# [ACTIVITY LIST]
1 > In the news item about Metropolis Healthcare, turn the paragraph that begins "Metropolis is a diagnostics" into a short bulleted list that keeps its main facts.
2 > Copy the stretch of the news item about Metropolis Healthcare from "Moneycontrol could not" through "and south India.", changing "pathology" to "laboratory testing".

# [PASSAGE SHOWN]
== Segment start ==
Metropolis Healthcare has presence across 19 states, predominantly in west and south India (Representative Image)
India’s largest private hospitals operator Apollo Hospitals Enterprise and the Gautam Adani-led Adani Group and are looking at bids to purchase a majority share in diagnostics chain Metropolis Healthcare, Mint has reported.
The deal could be worth at least $ 1 billion, given Metropolis’ market cap and scale of operations, sources told Mint.
Moneycontrol could not independently verify the report.
The move marks the next step in Adani Group’s foray into healthcare and the conglomerate is said to have earmarked $ 4 billion to gain a foothold in the space, the report said.
Metropolis, Adani Group and Apollo Hospitals did not respond to queries, it added.
Metropolis is a diagnostics and pathology chain which started out with a single lab in the 1980s. It now has a presence across 19 states, predominantly in west and south India.
== Segment end ==
# [DATASET SECTION]
== Segment start ==
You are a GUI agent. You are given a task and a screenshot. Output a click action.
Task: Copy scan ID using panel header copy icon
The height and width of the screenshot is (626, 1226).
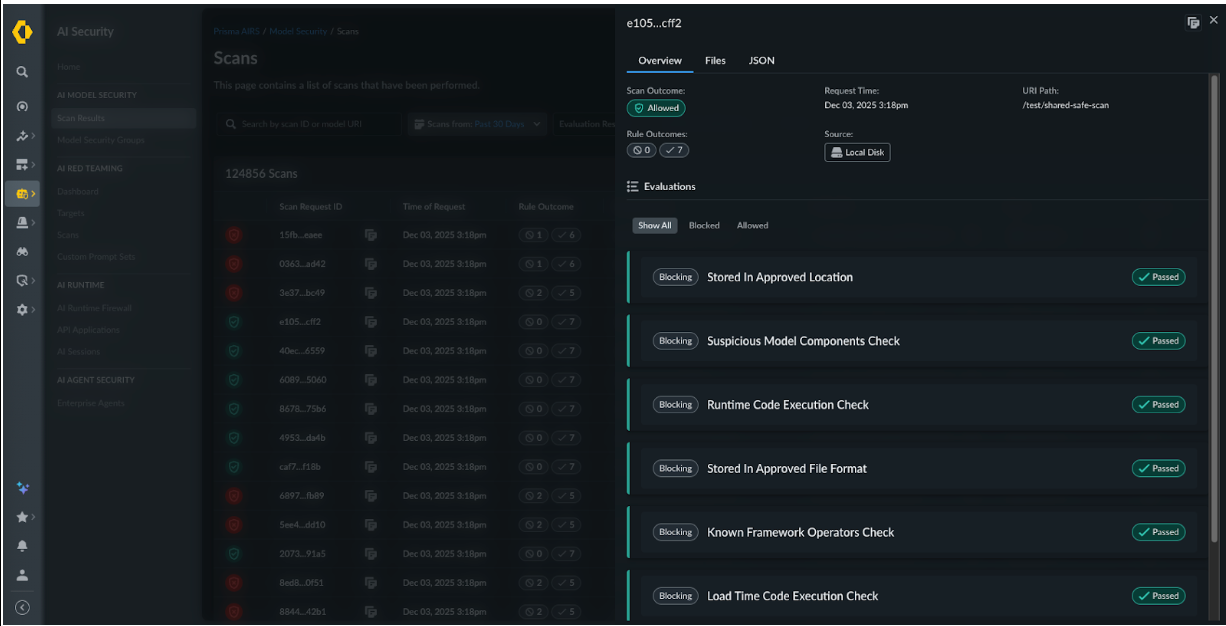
== Segment end ==
# [YOUR WRITTEN ANSWERS]
1 >
- Diagnostics and pathology chain
- Began with a single lab in the 1980s
- Now present in 19 states, mostly in west and south India

2 >
Moneycontrol could not independently verify the report.
The move marks the next step in Adani Group’s foray into healthcare and the conglomerate is said to have earmarked $ 4 billion to gain a foothold in the space, the report said.
Metropolis, Adani Group and Apollo Hospitals did not respond to queries, it added.
Metropolis is a diagnostics and laboratory testing chain which started out with a single lab in the 1980s. It now has a presence across 19 states, predominantly in west and south India.